Maine Whitewater Rafting Trips
A “TO-DO” list for visitors to Maine is bound to include white-water rafting along with seeing a moose, eating a lobster and visiting a lighthouse. Maine is home to the only Class III to V white water in New England with guaranteed water flows from May to October. The Kennebec, Dead and Penobscot Rivers are dam controlled for power generation allowing good whitewater rafting even during the driest of summers.
Rafting is for anyone who enjoys the outdoors. You need not be an Olympic athlete. Each paddler is an important crew member, helping to power the raft through the rapids. For this reason, a minimum age of 10 is established to raft the entire length of the Kennebec River and 12-15 for the Dead and Penobscot Rivers. For those who want to paddle and float through milder rapids and enjoy the natural surroundings and wildlife viewing, lower river trips are available. To protect the environmental quality of Maine’s wilderness rivers and insure an enjoyable trip for all rafters, the State of Maine limits the number of rafters on the rivers each day, so it is a good idea to make reservations well in advance. Click here for a list of whitewater rafting outfitters in Maine.

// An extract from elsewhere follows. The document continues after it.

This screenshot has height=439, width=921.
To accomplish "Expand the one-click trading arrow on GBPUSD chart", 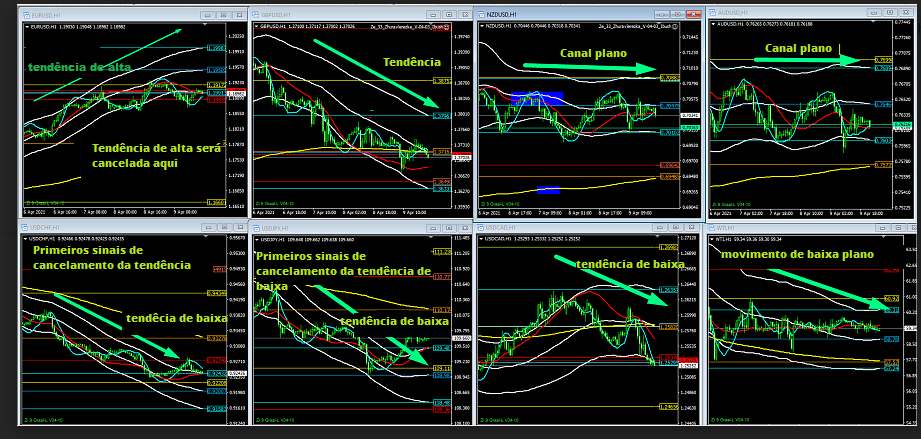I will (x=256, y=26).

Rafting the Kennebec River
Maine’s most popular rafting river, the Kennebec is located in The Forks, Maine along The Old Canada Road Scenic Byway midway between Portland Maine and Quebec City, Canada. The drive to the Kennebectakes visitors along the route of Benedict Arnold’s March to Quebec. Rafters will also pass the 45th parallel-half way between the Equator and the North Pole.

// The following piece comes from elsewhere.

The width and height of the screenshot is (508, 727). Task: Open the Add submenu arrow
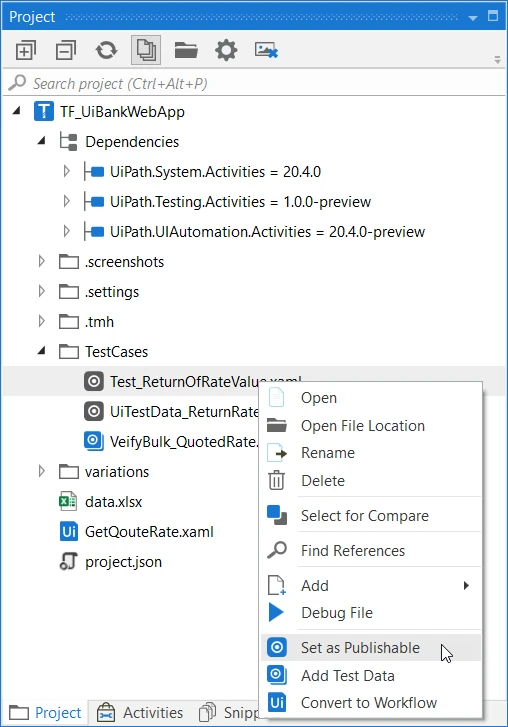(466, 586)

A typical day on the Kennebec starts with check-in at the outfitter’s base camp between 7 and 9 am. Rafters gear up with paddles, helmets, life-vests and wetsuits (if required) and learn the basics of paddling and river safety. Then it’s off to launch at Harris Station Hydropower dam. The first four miles of the 12-mile Kennebec River trip flows through Class III-IV white water through the Kennebec Gorge culminating at famous Magic Falls. The second half of the trip features smaller rapids, ideal for swimming or taking a turn at guiding the raft. The take-out is in The Forks at the confluence of the Kennebec and Dead Rivers. Depending on your choice of outfitter, a hearty meal of a choice of steak, chicken, fish or veggie burger with salad, rice, rolls, beverage and dessert will be served riverside or back at base camp. A post trip slide and video show of the day’s adventures are ready for viewing after the trip.
Rafting the Dead River
The Dead River which flows into the Kennebec at the Forks offers the longest stretch of continuous whitewater in the East. The 16 mile trip begins at Grand Falls and runs through Class IV and V whitewater ending at an extended stretch of rapids called Poplar Hill Falls before flowing into the Kennebec at The Forks. Rafting levels on the Dead are scheduled for only seven times per year, four times in the May and early June, Labor Day weekend, mid September and Columbus Day weekend. Minimum age to raft the Dead is 12-15 as established by your outfitter.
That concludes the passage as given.